Celile Hanım ile Yahya Kemal Beyatlı arasında Celile Hanım’ın Paris’e gidişine
kadar oldukça fazla mektuplaşma olmuştur elbette ama Celile Hanım Türkiye’ye
döndükten sonra ondan Yahya Kemal’e tek bir mektup gitmiştir.
Evet, bu son mektubun tarihi 1938 dir ve bu mektupta ne aşk vardır ne de tutku.
Yaralı bir annenin ricalarıdır bir millet vekiline. Celile Hanım siyesi
görüşleri yüzünden Bursa Cezaevinde tutuklu olarak yatmakta olan oğlu Nazım
Hikmet’in de o sene Cumhuriyetin on beşinci yıl dönümü dolayısıyla yapılacak
genel af kapsamına dahil edilmesini rica etmektedir. Mektubunu ise ‘’Maziden
gelen bir ses’’ olarak imzalamıştır. Yahya Kemal bu mektuba ne olumlu ne
olumsuz herhangi bir cevap vermemiştir.
Bu büyük aşkın son karşılaşması ise 1950 yılında olur. Celile Hanım ölümünden
altı yıl önce yine oğlu Nazım Hikmet için bir şeyler yapabilmenin telaşındadır
ve bu sefer Galata Köprüsü üzerinde açlık grevi yapar.( Sol altta o eylemin
gazete haberi ) İşte o bu grevdeyken
Yahya Kemal önünden geçer ama görmezlikten gelir Celile Hanımı. Celile Hanımın gördüğü
gerçekten Yahya Kemal midir bilinmez ama o Yahya Kemal’in önünden geçtiğini,
kendisini tanımadığını ya da tanımazlıktan geldiğini söylemiştir.

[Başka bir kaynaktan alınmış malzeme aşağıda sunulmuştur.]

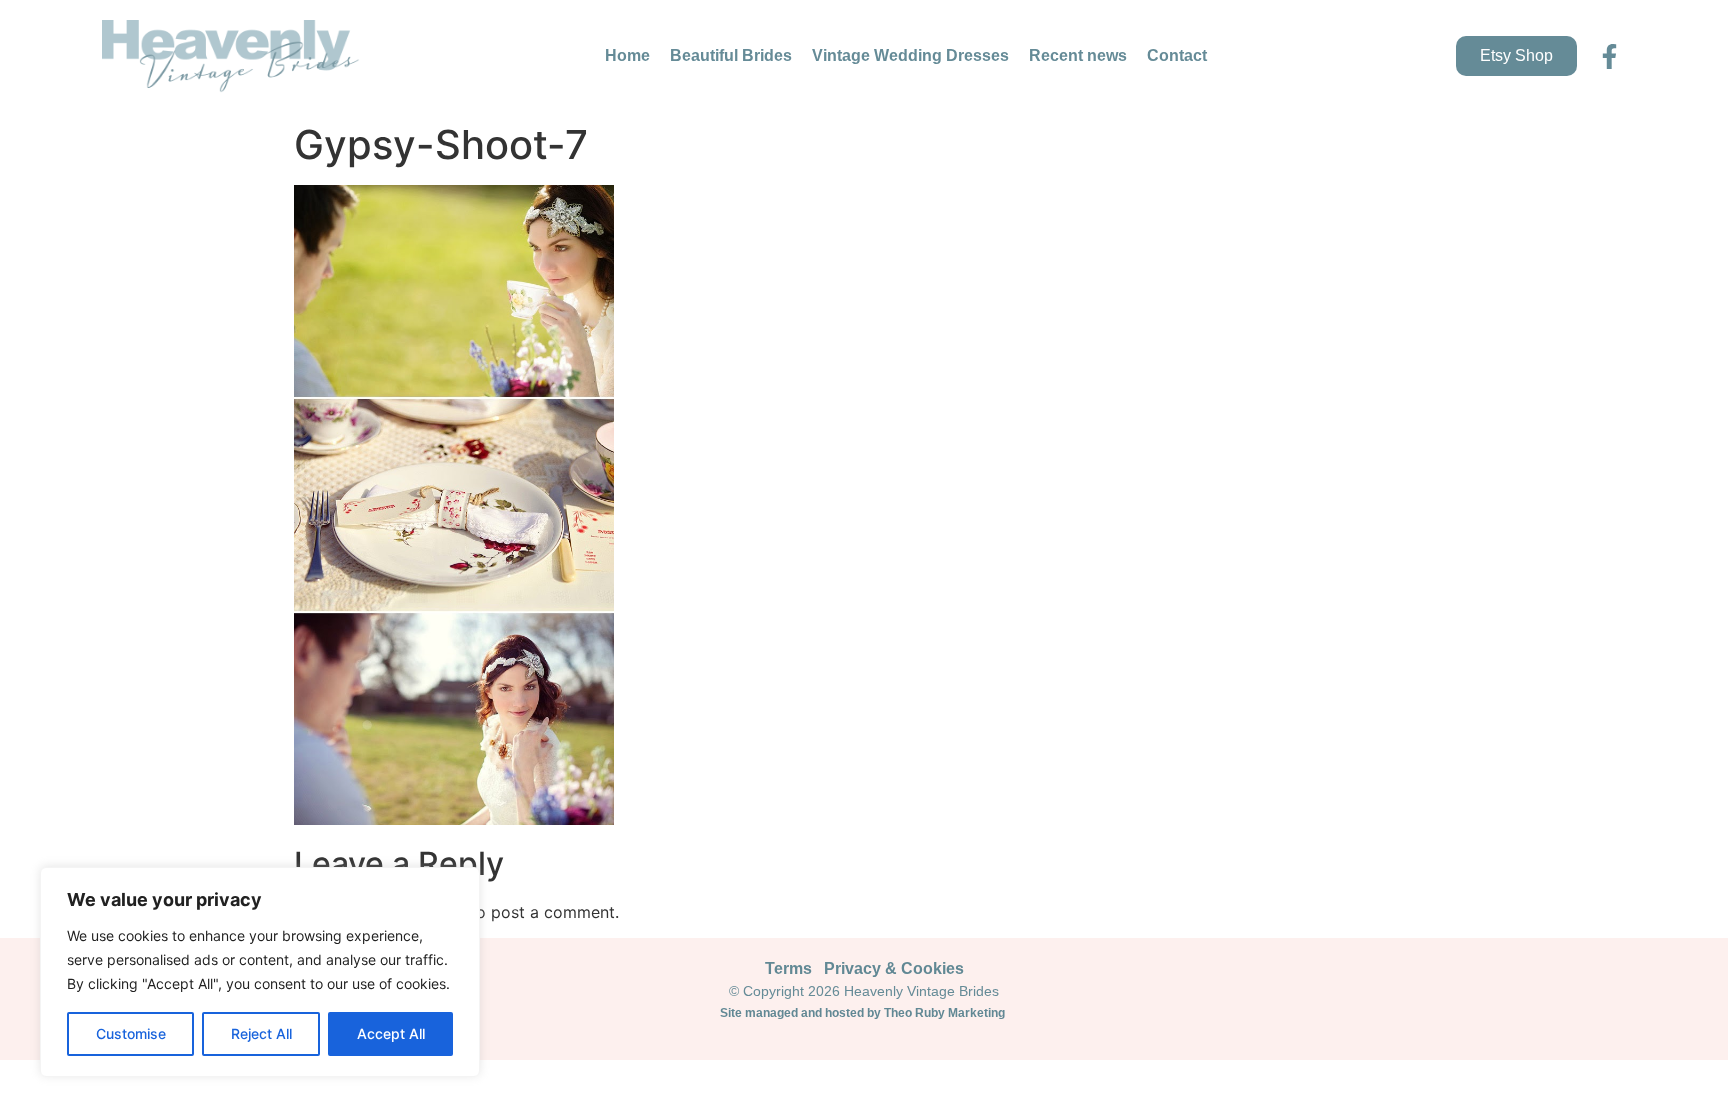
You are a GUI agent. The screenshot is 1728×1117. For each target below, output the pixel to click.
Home (627, 55)
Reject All (261, 1033)
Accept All (391, 1033)
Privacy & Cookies (894, 968)
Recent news (1078, 55)
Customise (131, 1033)
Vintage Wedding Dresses (910, 55)
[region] (260, 972)
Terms (788, 968)
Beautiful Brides (731, 55)
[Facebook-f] (1609, 56)
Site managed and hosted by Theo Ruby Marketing (864, 1013)
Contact (1177, 55)
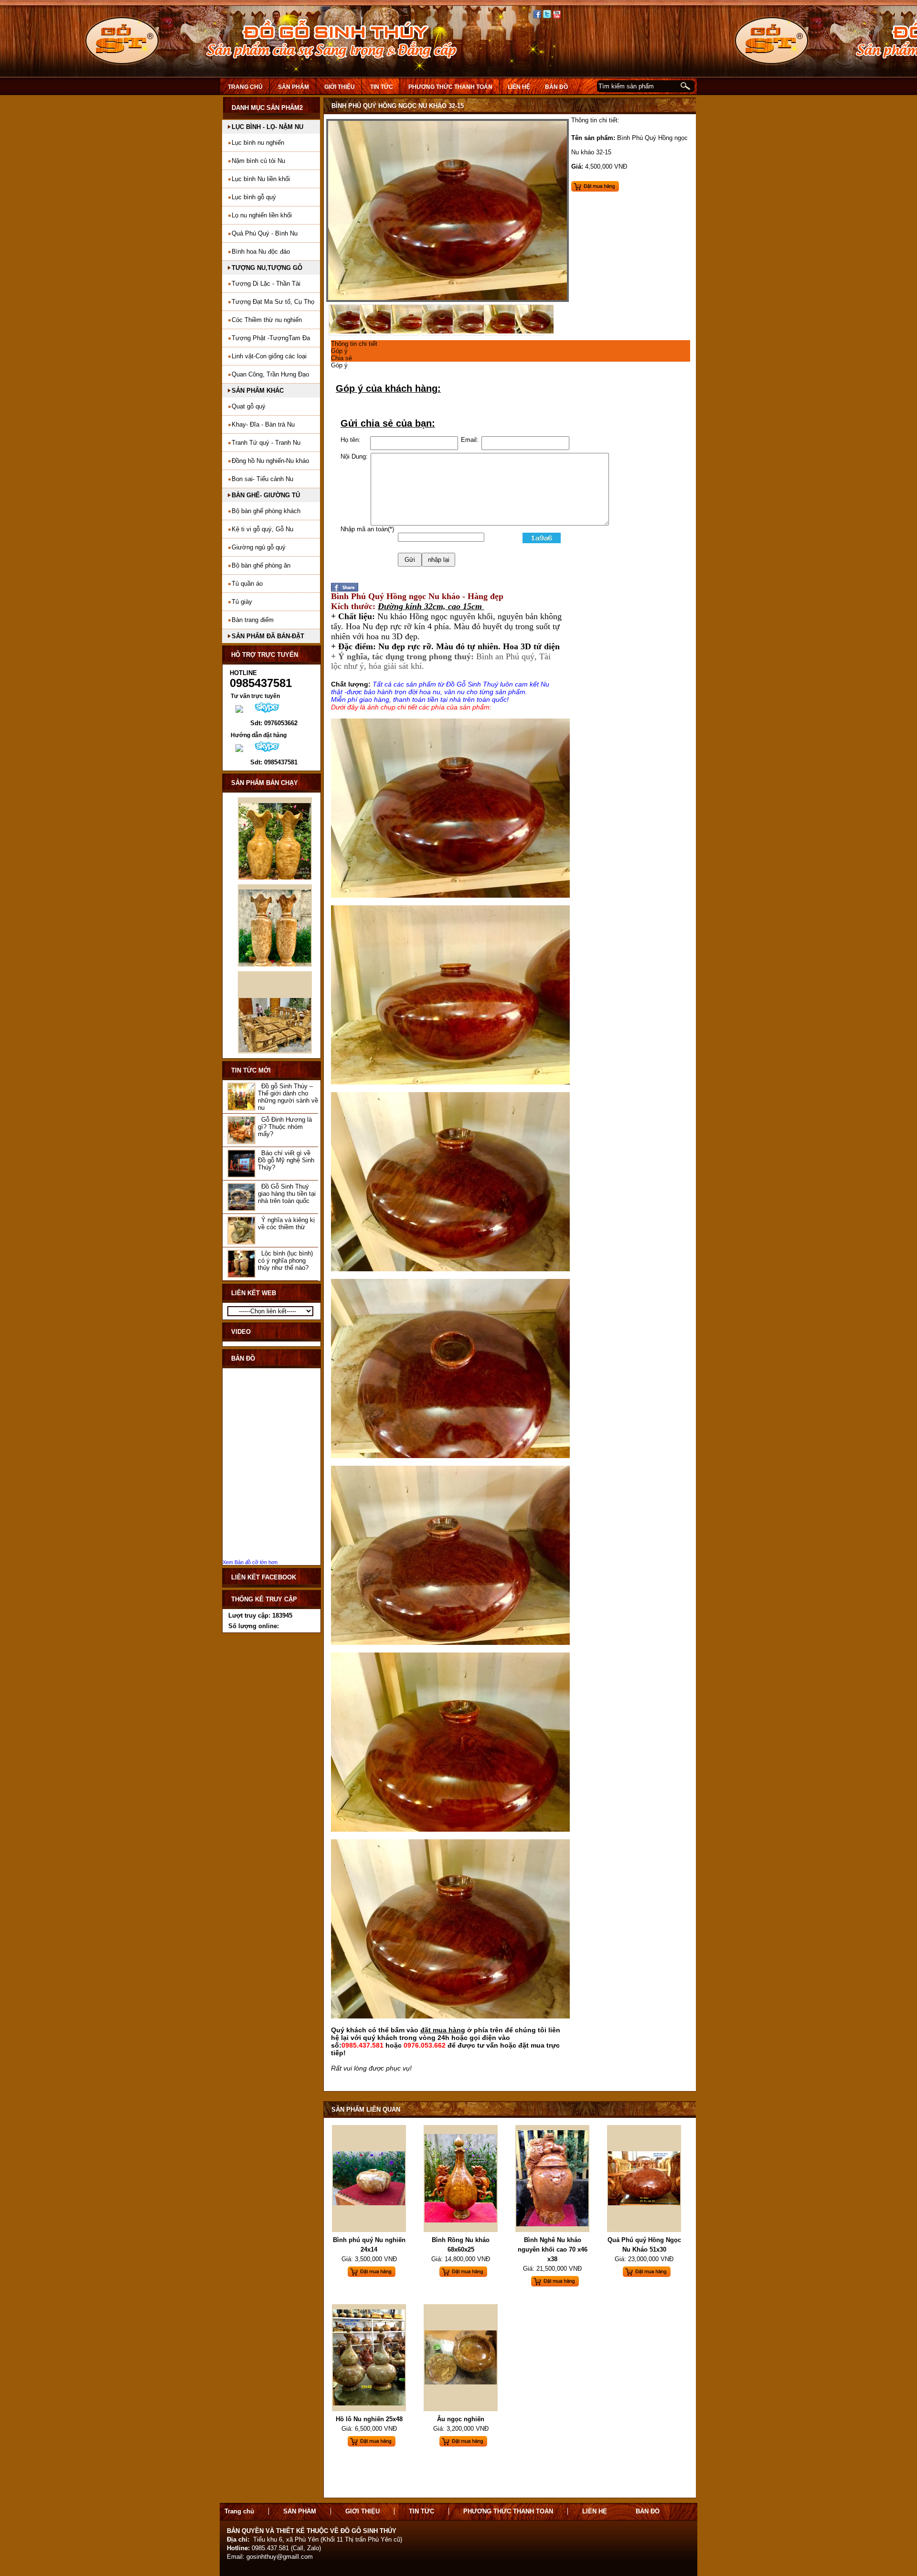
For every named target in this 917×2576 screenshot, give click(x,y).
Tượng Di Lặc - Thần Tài (266, 283)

Evet, Celile Hanım 1956 yılında bu dünyadan göç eder. İki sene sonra da
kendisinden dört yaş küçük aşkı Yahya Kemal hayata gözlerini yumar. Yahya
Kemal’e ‘’ Hocam olarak geldiğiniz bu eve babam olarak gelemezsiniz’’ Diyen
Nazım Hikmet ise 1963 de fani dünyaya veda eder.
Bir çok gidenin her biri memnun ki yerinden
Bir çok seneler geçti, dönen yok seferinden.
Ha ölüm ha ayrılık. Çok da fark yok değil mi?